* _Input for this task_:
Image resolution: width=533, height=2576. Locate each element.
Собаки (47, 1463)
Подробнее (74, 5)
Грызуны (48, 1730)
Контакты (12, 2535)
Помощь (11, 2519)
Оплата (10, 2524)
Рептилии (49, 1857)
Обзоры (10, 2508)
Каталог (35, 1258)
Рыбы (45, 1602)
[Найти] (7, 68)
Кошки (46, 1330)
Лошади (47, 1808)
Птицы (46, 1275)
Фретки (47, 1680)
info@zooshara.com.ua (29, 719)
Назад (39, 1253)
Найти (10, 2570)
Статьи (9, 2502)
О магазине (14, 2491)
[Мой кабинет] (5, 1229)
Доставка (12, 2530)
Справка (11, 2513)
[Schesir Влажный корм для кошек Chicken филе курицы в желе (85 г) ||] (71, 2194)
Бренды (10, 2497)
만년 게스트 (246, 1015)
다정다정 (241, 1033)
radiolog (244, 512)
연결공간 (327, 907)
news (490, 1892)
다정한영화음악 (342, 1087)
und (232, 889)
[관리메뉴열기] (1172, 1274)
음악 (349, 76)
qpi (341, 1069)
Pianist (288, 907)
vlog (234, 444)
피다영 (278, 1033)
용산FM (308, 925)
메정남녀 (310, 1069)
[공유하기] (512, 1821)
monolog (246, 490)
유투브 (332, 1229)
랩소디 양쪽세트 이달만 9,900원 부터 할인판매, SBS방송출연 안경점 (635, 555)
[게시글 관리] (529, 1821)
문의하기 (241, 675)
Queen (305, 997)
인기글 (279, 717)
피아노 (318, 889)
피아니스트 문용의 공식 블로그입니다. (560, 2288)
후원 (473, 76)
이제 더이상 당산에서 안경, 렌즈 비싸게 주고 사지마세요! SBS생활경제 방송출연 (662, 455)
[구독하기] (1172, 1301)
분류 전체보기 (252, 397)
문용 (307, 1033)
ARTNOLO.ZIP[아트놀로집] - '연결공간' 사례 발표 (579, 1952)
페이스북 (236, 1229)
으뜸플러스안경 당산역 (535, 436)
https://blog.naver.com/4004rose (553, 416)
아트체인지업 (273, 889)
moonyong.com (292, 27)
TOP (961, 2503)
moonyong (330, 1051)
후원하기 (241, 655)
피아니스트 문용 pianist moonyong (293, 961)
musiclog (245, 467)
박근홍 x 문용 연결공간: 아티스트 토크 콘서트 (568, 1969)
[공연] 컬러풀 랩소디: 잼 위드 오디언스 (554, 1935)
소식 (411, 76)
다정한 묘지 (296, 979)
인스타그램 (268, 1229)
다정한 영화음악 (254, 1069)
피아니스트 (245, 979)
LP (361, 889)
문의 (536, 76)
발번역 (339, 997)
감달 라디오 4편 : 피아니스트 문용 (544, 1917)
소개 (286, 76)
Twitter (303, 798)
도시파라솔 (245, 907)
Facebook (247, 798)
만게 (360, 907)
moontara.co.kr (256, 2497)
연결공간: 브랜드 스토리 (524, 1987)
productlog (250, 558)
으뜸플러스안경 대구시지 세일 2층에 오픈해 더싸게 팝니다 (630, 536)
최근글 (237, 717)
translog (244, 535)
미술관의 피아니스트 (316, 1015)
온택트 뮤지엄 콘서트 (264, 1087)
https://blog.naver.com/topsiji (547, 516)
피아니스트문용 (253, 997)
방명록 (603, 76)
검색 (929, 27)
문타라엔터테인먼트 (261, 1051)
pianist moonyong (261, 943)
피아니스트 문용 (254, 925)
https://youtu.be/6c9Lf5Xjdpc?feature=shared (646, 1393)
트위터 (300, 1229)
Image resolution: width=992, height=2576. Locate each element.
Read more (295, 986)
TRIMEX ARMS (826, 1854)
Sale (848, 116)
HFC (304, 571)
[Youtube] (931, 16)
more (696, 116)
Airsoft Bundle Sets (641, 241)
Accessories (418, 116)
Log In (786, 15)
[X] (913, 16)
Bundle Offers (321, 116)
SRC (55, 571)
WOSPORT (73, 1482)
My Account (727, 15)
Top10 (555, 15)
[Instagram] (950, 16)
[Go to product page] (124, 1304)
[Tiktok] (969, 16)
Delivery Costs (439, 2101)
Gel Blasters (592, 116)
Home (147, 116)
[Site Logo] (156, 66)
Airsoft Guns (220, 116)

* _Task objective_: Extract from the records above the lines from the one containing "트위터 (300, 1229)" to the one containing "WOSPORT (73, 1482)", both lines included, exactly as they appear and with nothing else.

* _Result_:
트위터 (300, 1229)
Image resolution: width=992, height=2576. Locate each element.
Read more (295, 986)
TRIMEX ARMS (826, 1854)
Sale (848, 116)
HFC (304, 571)
[Youtube] (931, 16)
more (696, 116)
Airsoft Bundle Sets (641, 241)
Accessories (418, 116)
Log In (786, 15)
[X] (913, 16)
Bundle Offers (321, 116)
SRC (55, 571)
WOSPORT (73, 1482)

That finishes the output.